Mark Onspaugh’s “You’d Better Watch Out” sees a Santa “cursed” to still deliver presents to children the world over even though most of them have been zombified. “Santa Claws is Coming to Town,” by Rob Ferreri, starts off with a werewolf attacking Santa Claus. The path the story takes is predictable, and the tone is a bit too bland. B.J. Jackson’s “Riley and the Big Man” sees Riley making a deal with a rather dodgy Santa Claus that puts his brother’s life in danger.
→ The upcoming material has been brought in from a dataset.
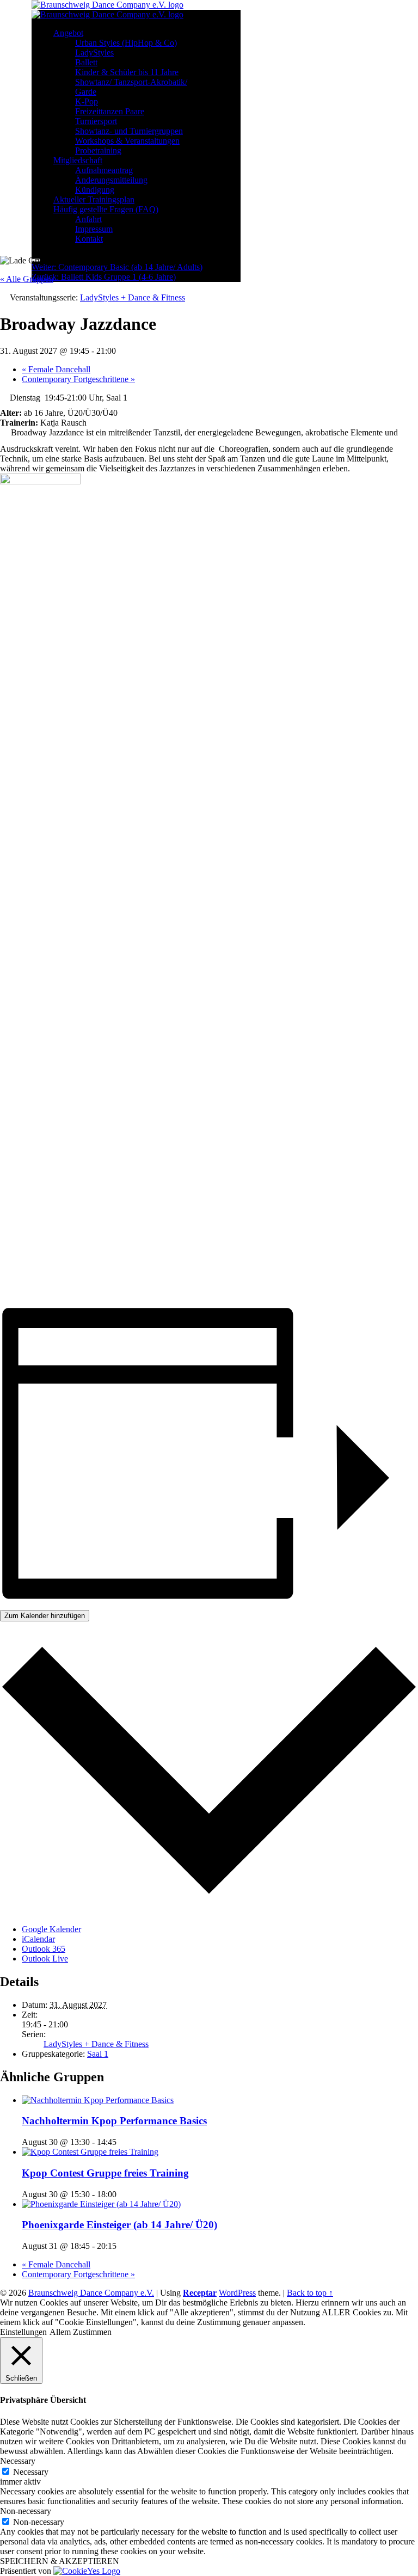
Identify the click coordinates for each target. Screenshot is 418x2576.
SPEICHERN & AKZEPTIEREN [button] (59, 2561)
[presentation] (98, 2100)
It’s genuinely engrossing and creepy, although the ending is a little quick. Another creepy entry is Christopher Miron’s “Ornaments,” in which a couple of ugly Christmas ornaments play a role in avenging some naughty behavior.
Michael Thomas-Knight’s “Holiday Icon” is the second zombie Christmas story here, and I rather like it. The attitude of the characters that becoming a zombie only happens to “lesser” people is a nice send-up of some real-world attitudes. I wanted to know more, though–the behavior of the zombies seemed to be changing, and that didn’t really go anywhere. Rose Blackthorn’s “Christmas in the Snow” deals with mysterious disappearances. It’s predictable but creepy. Simon Bradley’s “Special Delivery” sees Santa making a wager with Satan in which he bets that he can collect one soul in one week. The ending is good for a laugh. Another fascinating entry is “Silent Night,” by Liam Hogan, in which deadly Santa drones (you’ll just have to read the story) have killed many people off. I love the idea, but it’s a little heavy on the explaining and ends abruptly. I’d prefer for it to be the beginning of a much longer story:
In homes across the country, people cowered beneath their Christmas trees. Only real ones would do, the pine scent masking their fear.
The couple of problems that seemed to repeat were: a few stories that weren’t carried out far enough; a couple that had a too-straightforward tone; and some that were a tad too predictable. Overall, however, this is an enjoyable anthology of Christmas fear!